Y U Luv Texts, H8 Calls

Y U Luv Texts, H8 Calls

We Want to Reach Others But Not to Be Interrupted

For anyone who doubts that the texting revolution is upon us, consider this: The average 13- to 17-year-old sends and receives 3,339 texts a month—more than 100 per day, according to the Nielsen Co., the media research firm. Adults are catching up. People from ages 45 to 54 sent and received 323 texts a month in the second quarter of 2010, up 75% from a year ago, Nielsen says.

Telephone Moments in Pop Culture

The telephone has played a prominent role in some movie and music moments.

Behind the texting explosion is a fundamental shift in how we view our mobile devices. That they are phones is increasingly beside the point.

Nielsen, at the request of The Wall Street Journal, analyzed cellphone bills of 60,000 mobile subscribers and found adults made and received an average of 188 mobile phone calls a month in the 2010 period, down 25% from the same period three years earlier. Average monthly "talk minutes" fell 5% for the period compared with 2009; among 18- to 24-year-olds, the decline was 17%.

Text messages—also known as SMS (Short Message Service)—take up less bandwidth than phone calls and cost less. A text message's content is so condensed that it routinely fails, even more than email, to convey the writer's tone and affect. The more we text, the greater the opportunity for misunderstanding.

[PHONEillo] Dan Picasso

A recent survey of 2,000 college students asked about their attitudes toward phone calls and text-messaging and found the students' predominant goal was to pass along information in as little time, with as little small talk, as possible. "What they like most about their mobile devices is that they can reach other people," says Naomi Baron, a professor of linguistics at American University in Washington, D.C., who conducted the survey. "What they like least is that other people can reach them."

Part of what's driving the texting surge among adults is the popularity of social media. Sites like Twitter, with postings of no more than 140 characters, are creating and reinforcing the habit of communicating in micro-bursts. And these sites also are pumping up sheer volume. Many Twitter and Facebook devotees create settings that alert them, via text message, every time a tweet or message is earmarked for them. In October 2009, 400 million texts alerted social-media users to such new messages across AT&T's wireless network, says Mark Collins, AT&T senior vice president for data and voice products; by September 2010, the number had more than doubled to one billion. (Twitter reports more than two billion tweets are sent each month.)

Economics has much to do with texting's popularity. Text messages cost carriers less than traditional mobile voice transmissions, and so they cost users less. Sprint Nextel has reconceived its Virgin Mobile brand to cater to heavy texters in a difficult economy. For $25 per month, users get unlimited texting, email, social networking and 300 talk minutes; for another $15, they get an additional 900 talk minutes. The name of the brand's new wireless plan: "Beyond Talk."
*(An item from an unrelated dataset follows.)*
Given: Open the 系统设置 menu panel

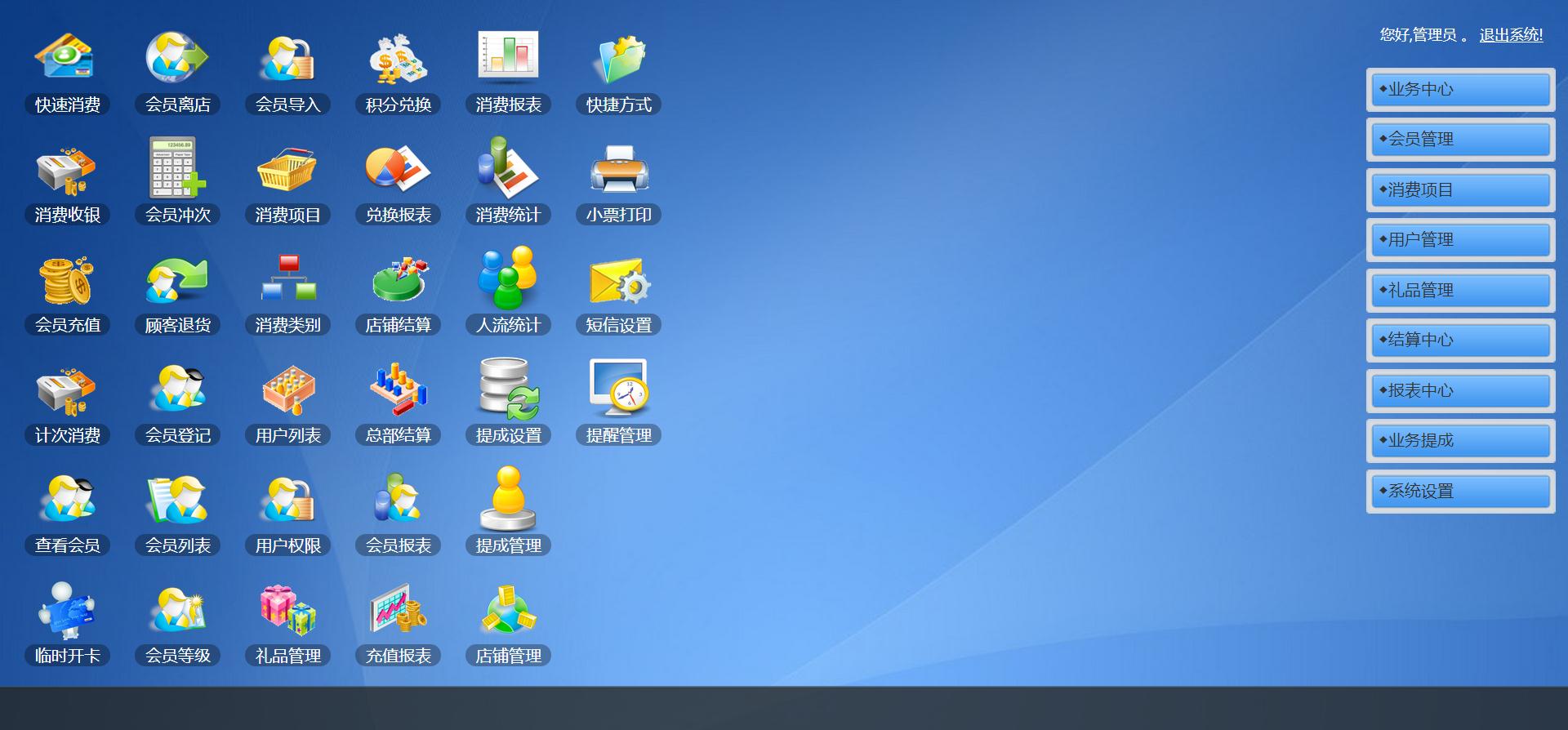Looking at the screenshot, I should 1460,492.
According to Nielsen, African-Americans and Hispanics send and receive an average of 780 and 767 texts a month respectively, compared with 566 for whites. The difference reflects economic disparity, says Ken Eisner, managing director at nonprofit One Economy, which connects low-income communities to technology. "If you don't have broadband availability at home, if you don't have ubiquitous 24/7 access to the web over a laptop or PC, you'll find other ways to communicate," Mr. Eisner says.

Increasingly, Americans are deciding that talking on the phone is the last thing they care to do on their smart phone, while the use of text messaging is exploding. WSJ's Katie Rosman reports on this shift in telecommunications.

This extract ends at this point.